Mistake 4: Using Portfolio Allocation Decisions as Trading Decisions
"My portfolio is now 8% in this stock, and I want each position to be 5%. So I'll trim." This confuses portfolio construction with investment decision-making. Trim because the stock is overvalued or thesis has changed, not because it drifted above your target allocation. Let winners run unless they become overvalued.
Mistake 5: Not Revisiting Decision Rules After Market Moves
You set a sell threshold of $50 when fair value was $42. The stock rises to $48 and you consider selling. But if your thesis hasn't changed and fair value hasn't changed, you shouldn't sell just because the stock is closer to your threshold. Decision rules should be based on fair value changes, not price changes alone.
FAQ
What margin of safety is appropriate for me?
Most investors should target 15-25%. Aggressive, experienced investors might use 10-15%. Conservative, risk-averse investors might use 30-40%. The wider your scenario range and the less confident you are in your valuation, the higher the margin.
Should I use the weighted fair value or the bear case as my valuation for buy/sell decisions?
Use the weighted fair value for most decisions. The bear case is useful for understanding downside risk (how much can you lose if worst case hits), but buying based on bear case valuation is too conservative and means you never buy. Buy when price is below weighted fair value with adequate margin.
What if I buy at good margin but the business deteriorates?
Recalculate fair value. If it's fallen materially, sell based on the new valuation, even if you have the original margin of safety. An intact margin of safety doesn't matter if fair value has dropped.
How often should I review my decision rules?
Quarterly at minimum, after earnings. More often if material news arrives. Your scenarios and fair values should evolve as new information arrives, and so should your buy/hold/sell thresholds.
Should I use technical analysis to time entry and exit, or just fundamental valuations?
Use fundamental valuation to identify fair value and your buy/sell thresholds. Use technical analysis (trend, support/resistance) to optimize timing within those thresholds. Example: Fair value is $35, so you want to buy between $28-32. Use technicals to pick $28 over $29.
What if two positions both hit sell thresholds but I can't sell both?
Prioritize. Sell the position with the worst risk/reward (highest overvaluation relative to downside) first.
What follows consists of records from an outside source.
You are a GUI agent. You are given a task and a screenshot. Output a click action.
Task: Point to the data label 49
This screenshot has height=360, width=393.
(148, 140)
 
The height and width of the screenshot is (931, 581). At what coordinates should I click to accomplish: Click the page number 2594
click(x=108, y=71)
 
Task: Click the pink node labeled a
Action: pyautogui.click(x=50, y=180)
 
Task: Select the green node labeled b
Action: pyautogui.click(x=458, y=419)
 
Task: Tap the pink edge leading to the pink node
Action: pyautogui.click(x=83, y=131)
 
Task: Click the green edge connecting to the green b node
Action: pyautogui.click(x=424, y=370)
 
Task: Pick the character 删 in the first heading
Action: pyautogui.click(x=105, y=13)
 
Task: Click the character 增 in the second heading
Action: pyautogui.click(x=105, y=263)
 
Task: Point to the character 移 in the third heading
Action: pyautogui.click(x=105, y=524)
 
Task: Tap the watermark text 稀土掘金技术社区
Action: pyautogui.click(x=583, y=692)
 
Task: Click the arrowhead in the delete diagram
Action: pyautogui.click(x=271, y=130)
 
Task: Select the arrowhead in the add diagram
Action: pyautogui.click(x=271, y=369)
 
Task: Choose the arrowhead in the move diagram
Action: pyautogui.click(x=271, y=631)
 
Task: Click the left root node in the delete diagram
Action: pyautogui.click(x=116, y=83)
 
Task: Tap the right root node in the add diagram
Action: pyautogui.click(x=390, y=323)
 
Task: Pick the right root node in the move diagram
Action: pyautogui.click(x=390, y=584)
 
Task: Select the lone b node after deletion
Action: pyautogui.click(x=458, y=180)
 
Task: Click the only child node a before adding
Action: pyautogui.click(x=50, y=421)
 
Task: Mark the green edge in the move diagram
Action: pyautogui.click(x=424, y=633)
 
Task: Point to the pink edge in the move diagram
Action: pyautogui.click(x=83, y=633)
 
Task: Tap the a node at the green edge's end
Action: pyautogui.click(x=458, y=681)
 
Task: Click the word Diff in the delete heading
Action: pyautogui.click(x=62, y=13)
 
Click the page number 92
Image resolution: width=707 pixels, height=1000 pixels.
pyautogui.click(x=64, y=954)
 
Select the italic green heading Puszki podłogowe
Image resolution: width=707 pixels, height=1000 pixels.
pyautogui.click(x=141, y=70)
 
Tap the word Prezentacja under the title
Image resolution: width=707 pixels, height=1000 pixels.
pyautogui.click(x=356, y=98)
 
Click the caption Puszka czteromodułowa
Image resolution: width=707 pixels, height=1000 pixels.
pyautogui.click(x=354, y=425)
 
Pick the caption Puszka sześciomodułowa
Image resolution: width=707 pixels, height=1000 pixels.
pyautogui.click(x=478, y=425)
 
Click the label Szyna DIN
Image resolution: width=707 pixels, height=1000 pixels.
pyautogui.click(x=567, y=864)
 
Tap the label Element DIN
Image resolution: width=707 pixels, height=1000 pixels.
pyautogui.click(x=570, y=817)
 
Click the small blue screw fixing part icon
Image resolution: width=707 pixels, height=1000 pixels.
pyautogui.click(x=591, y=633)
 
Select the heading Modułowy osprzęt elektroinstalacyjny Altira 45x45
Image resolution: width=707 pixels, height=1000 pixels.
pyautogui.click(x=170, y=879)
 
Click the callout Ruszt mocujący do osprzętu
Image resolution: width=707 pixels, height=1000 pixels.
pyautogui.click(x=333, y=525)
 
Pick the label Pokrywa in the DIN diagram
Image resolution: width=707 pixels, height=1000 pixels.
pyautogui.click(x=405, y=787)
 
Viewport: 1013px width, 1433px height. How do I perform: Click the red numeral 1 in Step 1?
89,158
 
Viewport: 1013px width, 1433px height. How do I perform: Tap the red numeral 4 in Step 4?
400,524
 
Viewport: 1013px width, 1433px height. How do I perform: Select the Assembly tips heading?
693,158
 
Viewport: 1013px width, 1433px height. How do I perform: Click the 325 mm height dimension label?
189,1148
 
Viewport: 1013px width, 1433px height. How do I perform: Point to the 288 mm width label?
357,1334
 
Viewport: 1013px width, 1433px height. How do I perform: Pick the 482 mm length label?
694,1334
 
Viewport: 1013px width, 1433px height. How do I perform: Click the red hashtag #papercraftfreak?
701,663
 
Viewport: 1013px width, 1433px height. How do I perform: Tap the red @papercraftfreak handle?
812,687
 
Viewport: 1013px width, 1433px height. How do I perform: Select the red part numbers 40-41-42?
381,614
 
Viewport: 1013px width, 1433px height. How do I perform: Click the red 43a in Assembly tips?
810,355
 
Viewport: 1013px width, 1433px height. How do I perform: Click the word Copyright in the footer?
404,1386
If both are equal, sell the one with the largest position size (reduce concentration risk first).
Related concepts
- Building Bull, Base, and Bear Cases
- Tail Risks and Black Swans
- Exit Scenarios and Targets
- Relative Attractiveness Across Scenarios
- Position Sizing and Portfolio Construction
Summary
Valuation is only useful if it informs action. Set buy/hold/sell decision rules in advance based on your scenario analysis. Buy when price offers 15-25% margin of safety below fair value. Hold when stock is between buy and sell thresholds. Sell when stock is 15%+ above fair value or when thesis changes.
Use your scenario range to inform position sizing: narrow ranges (high confidence) warrant larger positions; wide ranges (high uncertainty) warrant smaller positions. This inverts typical investor behavior and leads to better risk-adjusted returns.
The hardest part of scenario-based decision-making is discipline—sticking to your rules when emotion tempts you otherwise. Written decision matrices help. Re-check them quarterly. Let winners run when thesis is intact, but sell when overvaluation exceeds your threshold or thesis deteriorates.